Favored antibacterial
activity associated with excellent biocompatibility, mechanical durability, and exudate
handling needs to be addressed by modern dressing to achieve the desired
wound healing. This paper deals with developing a new green and facile
approach to manufacturing nonleachable antibacterial gelatin-based
films for wound dressing. Therefore, a reactive methoxy-silane-functionalized
quaternary ammonium
compound bearing a fatty amide residue originating from castor oil
(Si-CAQ) was initially synthesized. The antibacterial dressings were
then fabricated via sol–gel and condensation reactions of the
mixture containing gelatin, Si-CAQ, (3-glycidyloxypropyl) trimethoxysilane,
and poly(vinyl alcohol). By utilizing bioactive polymers as starting
materials and eliminating organic solvents during the dressing preparation,
desirable clinical safety could be ensured. The gelatin-based films
presented appropriate mechanical properties, such as flexibility and
strength, in both dried and hydrated states (tensile strength >6
MPa
and elongation >100). It is due to the in situ generations of the
inorganic silicon domain in the organic framework via the sol–gel
cross-linking process.

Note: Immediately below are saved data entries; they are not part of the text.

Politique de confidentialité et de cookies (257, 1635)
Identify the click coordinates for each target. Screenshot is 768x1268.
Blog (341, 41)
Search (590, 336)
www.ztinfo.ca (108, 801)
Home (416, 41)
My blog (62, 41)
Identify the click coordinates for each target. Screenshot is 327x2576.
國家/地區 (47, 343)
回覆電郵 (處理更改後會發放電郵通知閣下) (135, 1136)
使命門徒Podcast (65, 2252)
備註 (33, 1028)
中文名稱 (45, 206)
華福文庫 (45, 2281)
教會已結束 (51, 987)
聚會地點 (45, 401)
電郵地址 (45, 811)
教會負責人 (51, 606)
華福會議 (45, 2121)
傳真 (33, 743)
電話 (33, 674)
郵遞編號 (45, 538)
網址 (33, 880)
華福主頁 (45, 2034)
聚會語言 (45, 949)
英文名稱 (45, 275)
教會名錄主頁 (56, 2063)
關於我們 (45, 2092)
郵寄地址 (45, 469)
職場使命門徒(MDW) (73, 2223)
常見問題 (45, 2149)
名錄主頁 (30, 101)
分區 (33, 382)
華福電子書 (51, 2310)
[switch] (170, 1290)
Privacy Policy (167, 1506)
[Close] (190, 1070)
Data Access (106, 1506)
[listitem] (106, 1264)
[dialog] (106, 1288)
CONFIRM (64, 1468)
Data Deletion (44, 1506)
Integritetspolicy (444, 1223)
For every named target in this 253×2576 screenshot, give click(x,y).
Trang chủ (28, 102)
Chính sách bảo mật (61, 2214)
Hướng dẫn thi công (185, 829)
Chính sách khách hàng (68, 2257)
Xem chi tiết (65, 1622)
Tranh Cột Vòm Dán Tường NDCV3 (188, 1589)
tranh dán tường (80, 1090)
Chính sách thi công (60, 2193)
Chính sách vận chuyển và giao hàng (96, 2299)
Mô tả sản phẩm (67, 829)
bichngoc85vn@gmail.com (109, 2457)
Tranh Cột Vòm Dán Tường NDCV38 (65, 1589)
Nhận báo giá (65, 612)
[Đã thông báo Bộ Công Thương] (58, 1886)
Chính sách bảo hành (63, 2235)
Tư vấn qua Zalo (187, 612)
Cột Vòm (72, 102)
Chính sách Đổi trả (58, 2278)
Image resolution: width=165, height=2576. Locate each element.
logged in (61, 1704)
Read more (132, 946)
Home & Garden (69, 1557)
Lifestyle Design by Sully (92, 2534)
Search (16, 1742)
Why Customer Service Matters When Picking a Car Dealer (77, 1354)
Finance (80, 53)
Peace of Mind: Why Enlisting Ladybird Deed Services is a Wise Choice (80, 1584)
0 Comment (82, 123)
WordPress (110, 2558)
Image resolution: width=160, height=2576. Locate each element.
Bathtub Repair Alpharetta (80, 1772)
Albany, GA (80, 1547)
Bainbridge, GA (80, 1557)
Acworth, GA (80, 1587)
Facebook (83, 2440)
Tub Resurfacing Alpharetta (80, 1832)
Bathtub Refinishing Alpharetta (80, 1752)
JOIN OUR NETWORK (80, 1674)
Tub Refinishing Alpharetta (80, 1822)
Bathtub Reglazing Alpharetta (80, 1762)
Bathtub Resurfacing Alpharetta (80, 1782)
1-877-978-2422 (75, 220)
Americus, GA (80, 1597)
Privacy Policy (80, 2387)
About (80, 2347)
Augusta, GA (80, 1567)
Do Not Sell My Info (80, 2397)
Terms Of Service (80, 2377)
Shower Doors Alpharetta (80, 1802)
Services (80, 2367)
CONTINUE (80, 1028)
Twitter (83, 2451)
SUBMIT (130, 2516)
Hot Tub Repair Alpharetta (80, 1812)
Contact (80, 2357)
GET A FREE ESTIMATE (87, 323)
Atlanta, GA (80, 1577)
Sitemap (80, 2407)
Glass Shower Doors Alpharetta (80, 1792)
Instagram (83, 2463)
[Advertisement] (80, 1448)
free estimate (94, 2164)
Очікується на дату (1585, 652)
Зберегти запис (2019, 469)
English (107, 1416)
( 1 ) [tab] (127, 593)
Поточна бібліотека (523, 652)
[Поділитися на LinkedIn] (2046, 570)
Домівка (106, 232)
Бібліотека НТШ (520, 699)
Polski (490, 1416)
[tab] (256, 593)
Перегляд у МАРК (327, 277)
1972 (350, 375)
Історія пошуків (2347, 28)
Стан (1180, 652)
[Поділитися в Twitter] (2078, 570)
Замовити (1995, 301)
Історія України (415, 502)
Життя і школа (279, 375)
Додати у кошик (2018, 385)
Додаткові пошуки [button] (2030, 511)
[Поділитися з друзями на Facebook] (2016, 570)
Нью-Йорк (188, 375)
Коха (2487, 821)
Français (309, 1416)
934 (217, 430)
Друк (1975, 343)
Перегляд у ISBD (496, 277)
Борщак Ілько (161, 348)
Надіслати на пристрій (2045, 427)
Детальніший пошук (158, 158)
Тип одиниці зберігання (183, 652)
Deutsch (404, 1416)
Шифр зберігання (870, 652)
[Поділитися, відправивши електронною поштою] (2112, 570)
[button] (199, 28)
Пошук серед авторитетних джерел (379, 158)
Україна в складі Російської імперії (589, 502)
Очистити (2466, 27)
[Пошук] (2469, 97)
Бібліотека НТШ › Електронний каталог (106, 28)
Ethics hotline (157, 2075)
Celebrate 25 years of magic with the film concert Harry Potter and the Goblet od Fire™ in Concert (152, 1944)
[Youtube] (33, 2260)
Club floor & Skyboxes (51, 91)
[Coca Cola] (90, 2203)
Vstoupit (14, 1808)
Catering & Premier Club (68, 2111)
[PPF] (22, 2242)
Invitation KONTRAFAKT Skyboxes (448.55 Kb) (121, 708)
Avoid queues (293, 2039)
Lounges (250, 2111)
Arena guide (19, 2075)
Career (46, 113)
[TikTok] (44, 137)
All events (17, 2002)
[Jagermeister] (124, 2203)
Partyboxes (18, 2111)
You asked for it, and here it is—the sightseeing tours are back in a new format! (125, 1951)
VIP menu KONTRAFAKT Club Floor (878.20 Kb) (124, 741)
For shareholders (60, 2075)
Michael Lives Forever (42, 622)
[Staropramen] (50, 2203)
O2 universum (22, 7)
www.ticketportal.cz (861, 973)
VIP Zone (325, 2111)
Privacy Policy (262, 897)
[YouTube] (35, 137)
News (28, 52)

The prepared dressings exhibited desirable
features, including excellent biocompatibility (cell viability >95%),
proper wound-exudate-managing characteristics (equilibrium water contact
(EWA) 280–350% and water vapor transmission rate (WVTR) 2040–2200
g/m2/day), fluid handling capacity (FHC) (3–3.35
g), as well as commendable hemocompatibility. The promising bactericidal
activity of the dressing against Bacillus subtilis, methicillin-resistant Staphylococcus aureus, and Escherichia coli strains with
a contact-killing efficacy of 100% could prevent
infection development at the wounded area. As evaluated by the wound
scratch assay, the desired fibroblast cell growth, migration, and
proliferation indicated the capability of the dressing to facilitate
the healing process by encouraging fibroblast cell migration to the
damaged area. In vivo wound-healing results showed that the prepared
biocidal dressing stimulates wound healing and enhances epithelialization,
collagen maturation, and vascularization of wounds due to their antibacterial
effects and accelerated cellular functions.